Exercise set:
1. Answer these questions using the news article about the Enniskillen memorial service:
(a) How many Protestant civilians were killed while waiting for the original service?
(b) How many people live in the town?
(c) According to investigators, what triggered the bomb?
2. Using the news article about the Enniskillen memorial service, say whether each statement agrees with it, and quote the words that decide it:
(a) Thatcher held an umbrella during the ceremony.
(b) The IRA is banned in both the Irish Republic and Northern Ireland.
(c) Investigators accepted the IRA's claim that the bomb went off prematurely.
3. Extend the news article about the Enniskillen memorial service, beginning after its last sentence.

ENNISKILLEN, Northern Ireland — Thousands of Roman Catholics and Protestants joined with Prime Minister Margaret Thatcher in Enniskillen on Sunday to complete the war memorial service that was devastated two weeks ago by an IRA bomb.
Dressed in black under a hat with a veil, Thatcher flew in unexpectedly from London and stood in heavy rain without an umbrella, remembering the dead of two world wars and the 11 Protestant civilians who were killed as they waited for the original memorial service to begin Nov. 8.
Sunday's ceremony was organized as an act of solidarity among the 13,000 people of this town near the border of the Irish Republic--and as a show of peaceful defiance against violence by the Irish Republican Army.
The overwhelmingly Catholic IRA, banned in both the Irish Republic and Northern Ireland, is fighting to rid Northern Ireland of British rule and unite it with the Irish Republic. It has expressed regret at the loss of civilian life.
It said the radio-controlled charge may have been detonated prematurely by the British army's electronic bomb-detection instruments and that the device was targeted against security forces, not civilians. Investigators have dismissed the claim of premature detonation as baseless and said their finding is that the bomb was triggered by a timing device.

[Stored data entries]
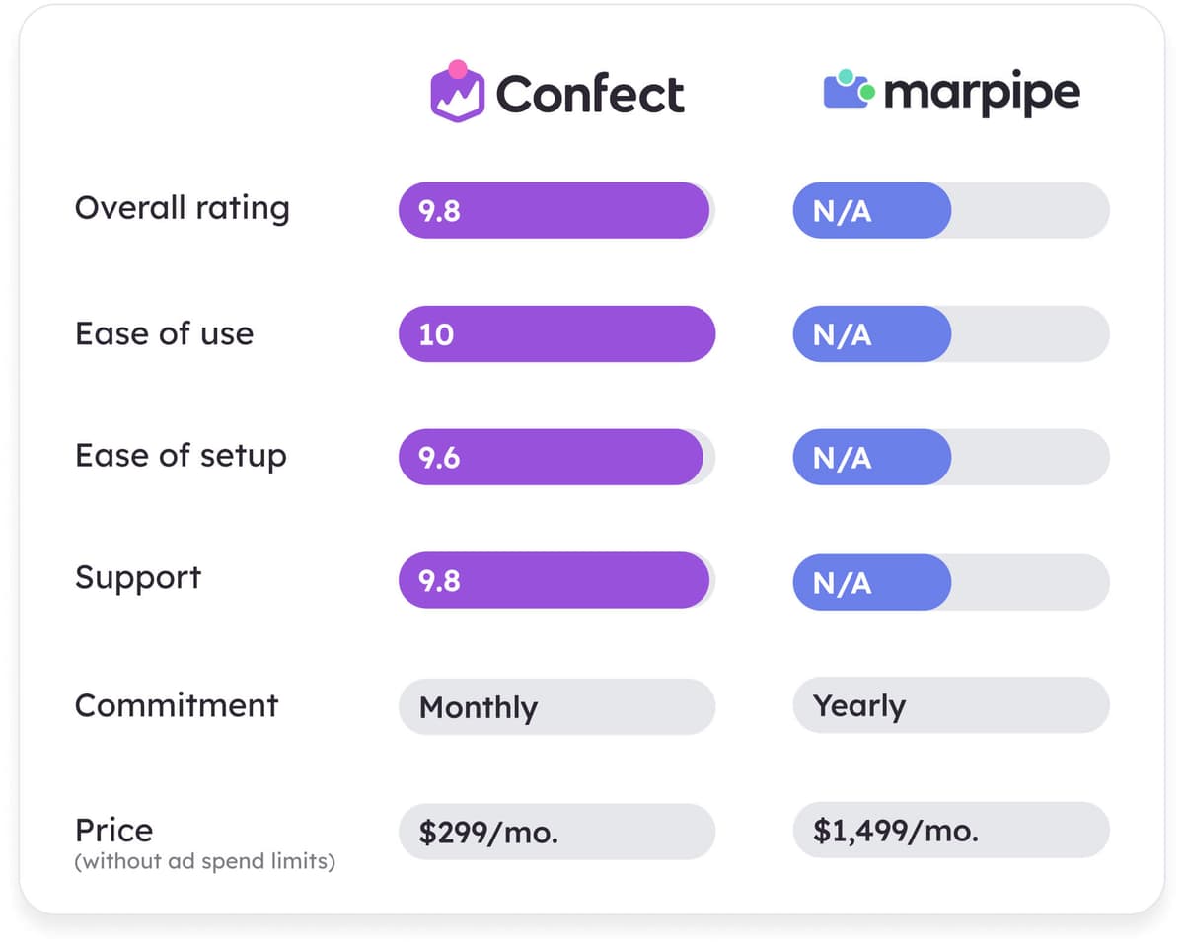1184x948 pixels.
Task: Click Confect's 9.8 Overall rating bar
Action: tap(555, 210)
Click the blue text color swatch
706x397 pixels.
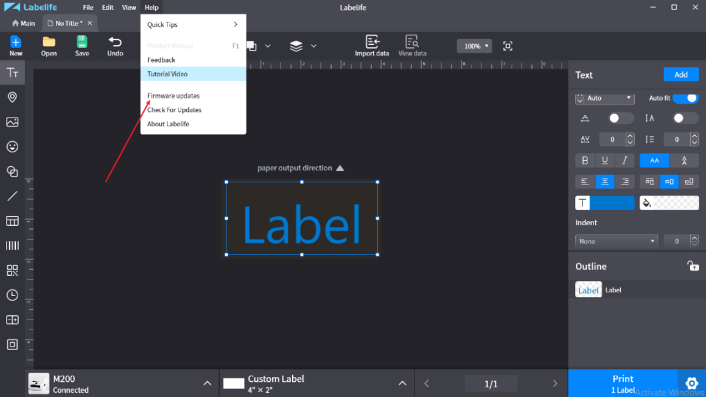coord(612,203)
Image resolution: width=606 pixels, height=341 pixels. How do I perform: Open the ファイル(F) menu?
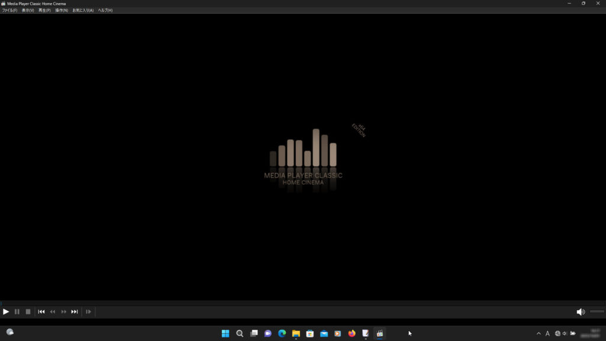coord(9,10)
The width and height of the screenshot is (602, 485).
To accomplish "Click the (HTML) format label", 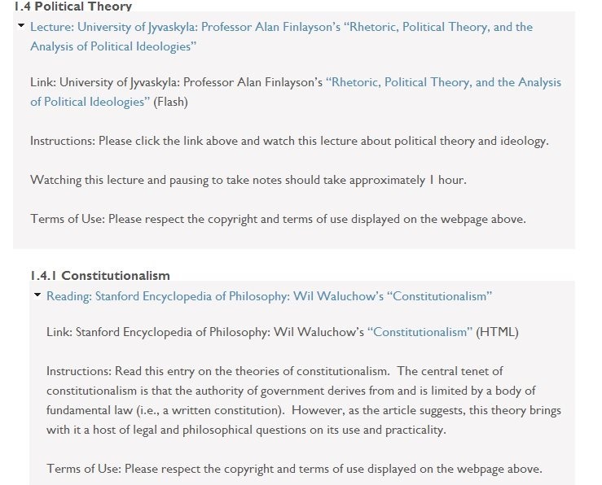I will tap(497, 332).
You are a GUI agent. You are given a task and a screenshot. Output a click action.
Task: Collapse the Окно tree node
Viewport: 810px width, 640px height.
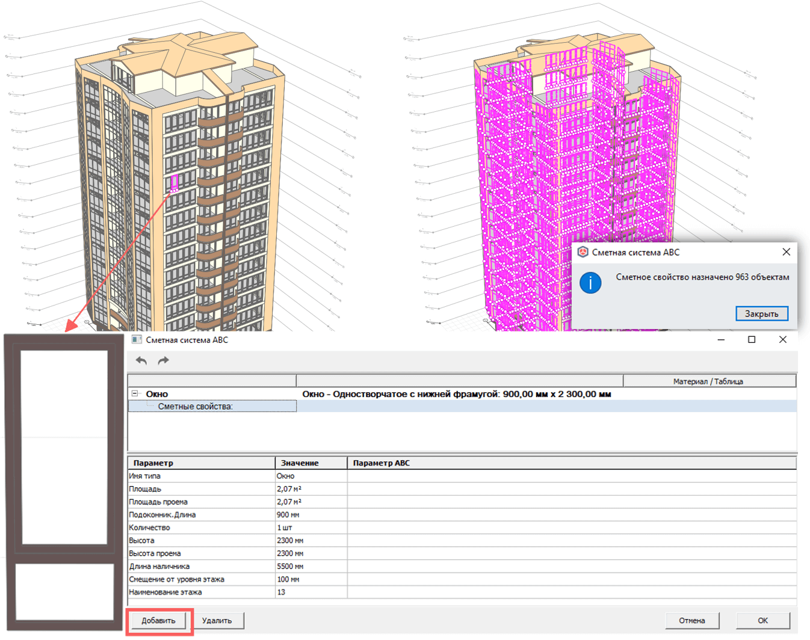pos(135,393)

Responses per task:
1.
(a) 11
(b) 13,000
(c) A timing device

2.
(a) No: "stood in heavy rain without an umbrella"
(b) Yes: "banned in both the Irish Republic and Northern Ireland"
(c) No: "Investigators have dismissed the claim of premature detonation as baseless"

3.
Usually a Protestant Affair
Usually, war memorials are a largely Protestant affair in Northern Ireland. The Catholic minority tends to identify with the Irish Republic, which was neutral in World War II.
But Sunday's event took on an ecumenical flavor, reflecting the revulsion felt throughout the island by Catholics and Protestants alike over the bombing.
"Out of the rubble came the sign of hope," the Most Rev. Robin Eames, primate of the Anglican Church of Ireland, said in a sermon urging Northern Ireland's Catholics and Protestants to bury their feud and unite against terrorism.
Four members of the Irish Parliament attended. Radio Telefis Eireann, the Irish state broadcasting service, televised the two-hour ceremony live.
So did the British networks. Wounded survivors of the bomb were given TV sets on which to watch the ceremony. Some were in tears as they lay propped up in their hospital beds. In all, 63 people were injured in the blast.
The army and police threw a massive cordon around the town in the west of the province and questioned all arriving motorists. Marksmen perched on rooftops. Trained dogs sniffed the route of the memorial parade for explosives.
Arriving unannounced for security reasons, Thatcher laid a wreath at the foot of a statue that depicts a soldier of the old and much-decorated British army unit of Royal Enniskillen Fusiliers. She wore a red poppy, the symbol of war dead, in the lapel of her black suit.
Yards away stood the boarded-up ruin of the community center where the bomb was planted.
A 250-strong guard of honor, unusually large for such ceremonies, carried a forest of flags, adding a blotch of color against the graying sky. As marching bands broke into tune, the crowd walked up a hill through the rain to St. Macartan's Cathedral, packing the Protestant church.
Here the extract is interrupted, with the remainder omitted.